Why, Robert Bartley couldn't have put it better himself. Mr. Obama was totally flummoxed, betraying a fundamental lack of understanding of the Laffer Curve. The Democrat of Illinois spoke of the need to "finance health care for Americans who currently don't have it," and of the need to "invest in our infrastructure" and in "our schools."
Mr. Gibson, to his credit, wouldn't let the point go. "But history shows that when you drop the capital gains tax, the revenues go up," he replied to Mr. Obama. Mr. Obama replied by changing the subject, to "a housing crisis that this president has not been attentive to."
Mr. Gibson tried the same question, more or less, on Senator Clinton. She, at least, disavowed raising the capital gains rate above 20%, ruling out a return to the 28% rate contemplated by Mr. Obama. But when Mr. Gibson pressed her on why she would raise it at all, she went into lunk-headed, static analysis mode, displaying a lack of understanding as severe as that afflicting her rival. "You know, Charlie, I'm going to have to look and see what the revenue situation is," she said.
Dwyer,Washington Times: By 2003, Mr. Bush grasped this lesson. In that year, he cut the dividend and capital gains rates to 15 percent each, and the economy responded. In two years, stocks rose 20 percent. In three years, $15 trillion of new wealth was created. The U.S. economy added 8 million new jobs from mid-2003 to early 2007, and the median household increased its wealth by $20,000 in real terms.
But the real jolt for tax-cutting opponents was that the 03 Bush tax cuts also generated a massive increase in federal tax receipts. From 2004 to 2007, federal tax revenues increased by $785 billion, the largest four-year increase in American history.
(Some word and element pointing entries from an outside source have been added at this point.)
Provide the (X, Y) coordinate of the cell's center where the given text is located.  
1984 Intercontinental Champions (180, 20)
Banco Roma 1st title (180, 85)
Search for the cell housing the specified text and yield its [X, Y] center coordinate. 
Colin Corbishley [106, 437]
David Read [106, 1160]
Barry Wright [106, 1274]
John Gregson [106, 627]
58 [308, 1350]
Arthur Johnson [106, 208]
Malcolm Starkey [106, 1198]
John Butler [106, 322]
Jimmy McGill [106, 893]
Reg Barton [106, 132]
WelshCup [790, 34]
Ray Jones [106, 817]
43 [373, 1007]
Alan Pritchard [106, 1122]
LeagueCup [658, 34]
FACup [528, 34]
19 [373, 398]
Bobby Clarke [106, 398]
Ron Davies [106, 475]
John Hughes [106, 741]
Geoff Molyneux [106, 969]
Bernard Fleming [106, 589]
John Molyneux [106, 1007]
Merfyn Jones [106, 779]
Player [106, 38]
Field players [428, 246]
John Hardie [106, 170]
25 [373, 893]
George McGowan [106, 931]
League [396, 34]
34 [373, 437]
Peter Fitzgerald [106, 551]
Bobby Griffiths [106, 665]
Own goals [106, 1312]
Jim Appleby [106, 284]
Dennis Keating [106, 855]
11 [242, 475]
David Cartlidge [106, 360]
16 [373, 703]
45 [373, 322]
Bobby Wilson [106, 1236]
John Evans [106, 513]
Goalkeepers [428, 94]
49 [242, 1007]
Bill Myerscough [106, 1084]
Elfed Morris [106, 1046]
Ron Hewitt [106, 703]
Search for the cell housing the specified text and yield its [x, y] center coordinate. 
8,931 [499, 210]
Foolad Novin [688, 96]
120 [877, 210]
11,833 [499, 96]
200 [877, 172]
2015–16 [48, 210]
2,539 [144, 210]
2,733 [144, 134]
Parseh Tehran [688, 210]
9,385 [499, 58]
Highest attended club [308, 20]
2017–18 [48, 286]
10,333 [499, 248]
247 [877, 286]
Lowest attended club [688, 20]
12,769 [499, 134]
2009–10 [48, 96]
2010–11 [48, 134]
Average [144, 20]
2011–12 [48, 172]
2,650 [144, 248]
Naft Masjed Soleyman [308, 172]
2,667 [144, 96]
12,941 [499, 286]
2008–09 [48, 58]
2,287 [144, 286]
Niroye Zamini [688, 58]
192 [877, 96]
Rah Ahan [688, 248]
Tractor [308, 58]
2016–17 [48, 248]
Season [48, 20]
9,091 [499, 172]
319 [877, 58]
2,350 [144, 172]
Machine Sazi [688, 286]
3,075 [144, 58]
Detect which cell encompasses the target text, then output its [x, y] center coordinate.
According to the Treasury Department, individual and corporate income tax receipts were up 40 percent in the three years following the Bush tax cuts. And (bonus) the rich paid an even higher percentage of the total tax burden than they had at any time in at least the previous 40 years
http://elsa.berkeley.edu/~cromer/draft1108.pdf
Or the National bureau of Economic Research? They non-partisan enough?